Come temuto, i soldati imperiali, i Lanzichenecchi, portarono la peste nel territorio milanese, ed in poco tempo una buona parte dell’Italia ne fu infetta. Furono molti gli errori umani che contribuirono all’espansione incontrollata della malattia.
L’esercito aveva disseminato di morti i territori attraverso i quali era passato. In breve diverse persone si ammalarono e morirono di mali violenti, sconosciuti alla maggior parte delle persone; erano infatti pochi a ricordarsi ancora della peste di San Carlo (chiamata con il nome del santo a testimoniare la grande carità mostrata dal religioso in quell’occasione). Il tribunale della sanità mandò due diverse commissioni ad indagare sui casi sospetti che iniziarono a verificarsi nella provincia: la prima diede parere negativo, la seconda commissione confermò invece i sospetti e il tribunale chiese il 30 di Ottobre l’isolamento della città di Milano per evitare il contagio. Il nuovo governatore, Ambrogio Spinola, succeduto a Don Gonzalo, non solo trascurò la richiesta, occupato dai pensieri della guerra, ma ordinò anche pubbliche feste per la nascita del primogenito del re Filippo VI. A sorprendere maggiormente è però il fatto che la stessa popolazione di Milano trascurò le notizie provenienti dai paesi limitrofi: le morti venivano attribuite a cause di ogni tipo, ma guai a nominare la peste.
La grida che doveva eseguire l’isolamento della città venne pubblicata solo il 29 di Novembre: la peste era ormai già entrata in città attraverso un soldato italiano al servizio della Spagna, giunto a Milano con vestiti rubati o comprati da soldati nemici. In breve tempo morì il militare e morirono le persone che erano venute in contatto con lui. Vennero date indicazioni perché tutti gli oggetti contaminati venissero bruciati o isolati, ma le leggi non furono efficaci e comparvero focolai in ogni parte della città.
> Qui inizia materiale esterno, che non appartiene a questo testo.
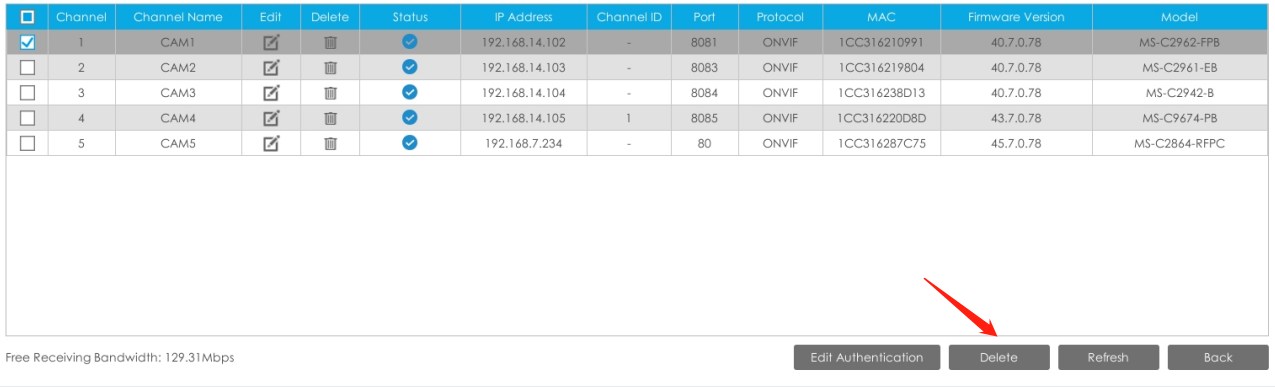Click the edit icon for CAM5
The height and width of the screenshot is (387, 1275).
tap(271, 143)
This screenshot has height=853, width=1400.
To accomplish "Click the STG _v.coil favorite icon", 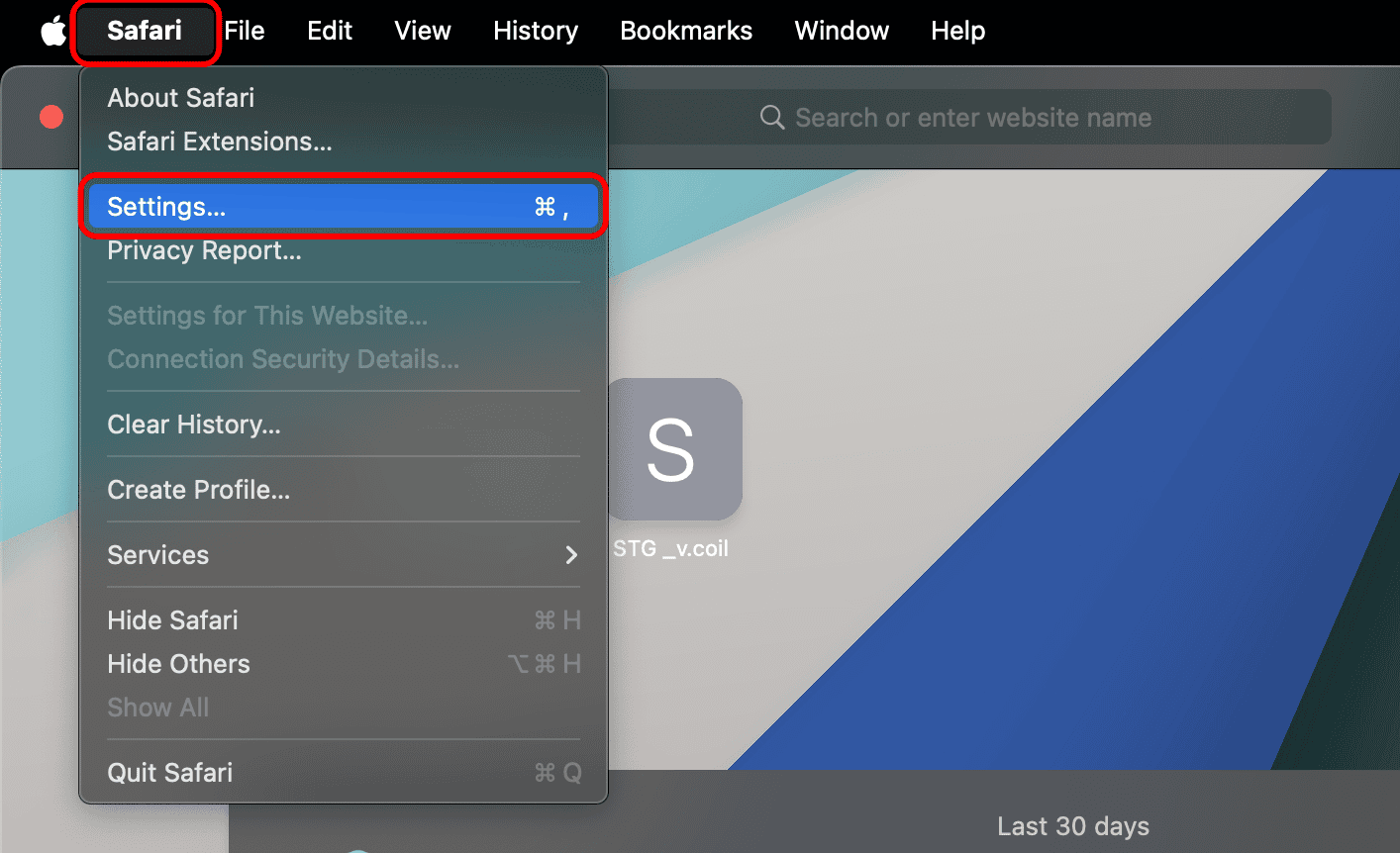I will pyautogui.click(x=673, y=450).
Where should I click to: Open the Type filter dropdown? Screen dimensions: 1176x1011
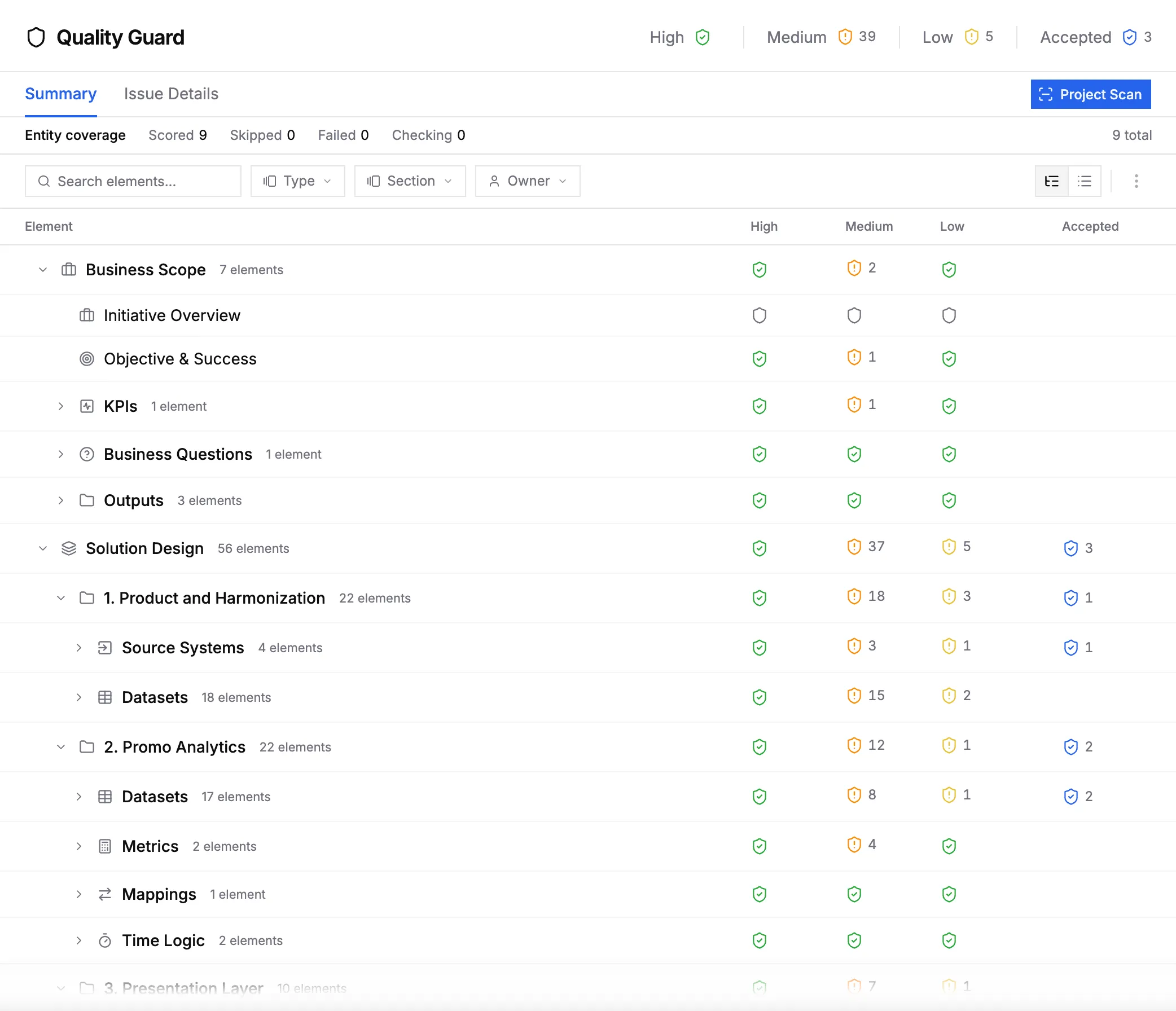coord(298,181)

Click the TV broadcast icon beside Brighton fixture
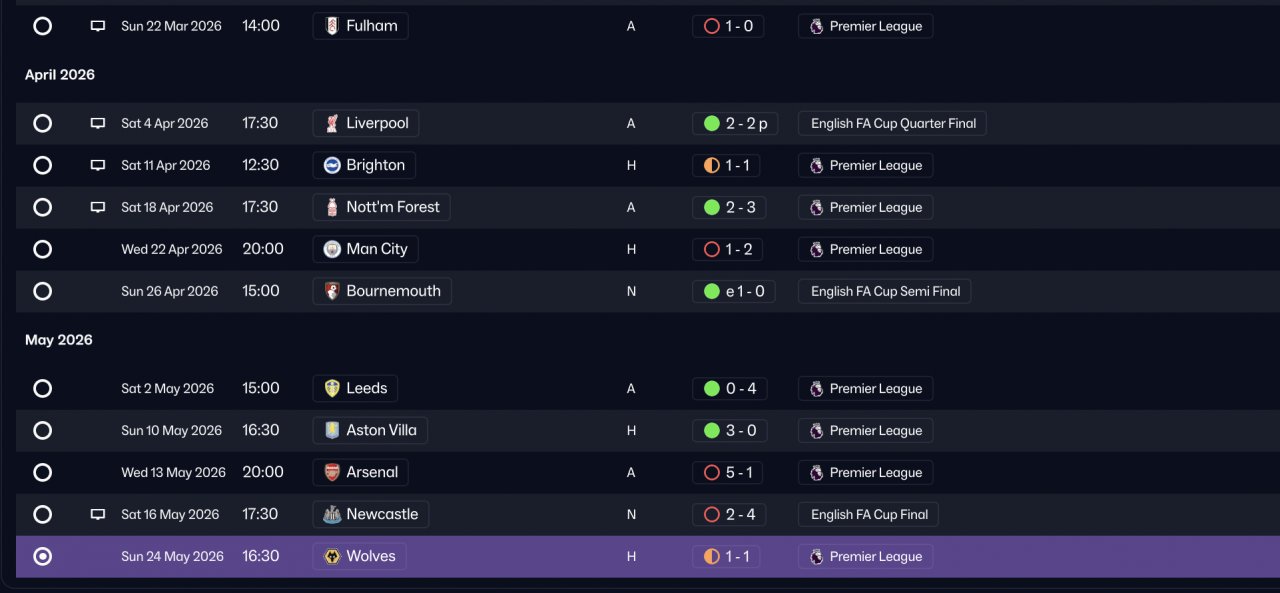pos(98,165)
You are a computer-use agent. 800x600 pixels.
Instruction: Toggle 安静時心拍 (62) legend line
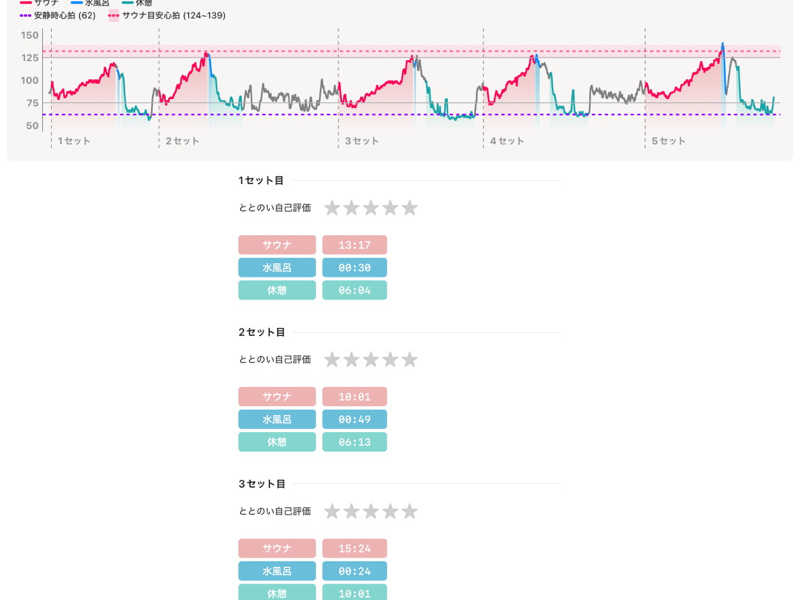(x=58, y=16)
I casi erano però ancora isolati ed i decessi continuarono ad essere attribuiti ad altre cause. Una volta accertato un caso di peste, il tribunale della sanità faceva bruciare oggetti, sequestrare la casa e mandare l’intera famiglia al Lazzaretto. Non fu quindi difficile suscitare l’odio del popolo e trovare ostacoli al proprio operato. I medici vennero accusati di voler speculare sul pubblico spavento e non furono rari i casi di aggressione.
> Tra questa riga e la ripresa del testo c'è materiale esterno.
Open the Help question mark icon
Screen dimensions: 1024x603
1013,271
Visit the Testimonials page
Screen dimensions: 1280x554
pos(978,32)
Sul finire del mese di Marzo le morti iniziarono a diventare frequenti e fu difficile nascondere la verità. Per non dover ammettere la propria ignoranza ed i propri errori, non si parlò però ancora di peste ma di febbre pestilenziale. I magistrati iniziarono comunque a dare maggior ascolto alle richieste della sanità. La popolazione del Lazzaretto crebbe di giorno in giorno nonostante le numerose morti giornaliere, e la sua gestione iniziò ad essere difficoltosa; venne così deciso di affidarne il governo ai frati cappuccini, che si distinsero ancora un volta per il loro senso di carità e sacrificio. Anche tra il popolo iniziò a vacillare il voler negare a tutti i costi l’esistenza della peste, ma la reale causa del contagio non venne comunque accettata: per la gente l’origine del male erano veleni contagiosi, operazioni diaboliche e malefici. A contribuire al pensiero comune fu uno scherzo sciocco portato a termine da sconosciuti: in ogni parte della città comparvero improvvisamente macchie di sudiciume giallognole e biancastre. Scoppiò il panico, ogni persona sospetta era un possibile untore.
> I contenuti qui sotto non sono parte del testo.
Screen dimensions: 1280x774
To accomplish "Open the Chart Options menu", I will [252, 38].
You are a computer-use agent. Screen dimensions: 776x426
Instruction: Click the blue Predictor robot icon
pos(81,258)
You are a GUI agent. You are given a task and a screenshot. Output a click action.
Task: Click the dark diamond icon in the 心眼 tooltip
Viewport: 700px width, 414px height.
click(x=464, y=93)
Nonostante le continue morti, non tutti erano ancora persuasi che si trattasse effettivamente di peste. Per togliere ogni dubbio, per convincere il popolo, spaventarlo e farsi dare ascolto, il tribunale della sanità approfittò di una festa religiosa per trasportare in mezzo alla folla, in bella mostra, i corpi di un’intera famiglia appena morta, con segni evidenti della malattia. Si trattava finalmente per tutti di peste.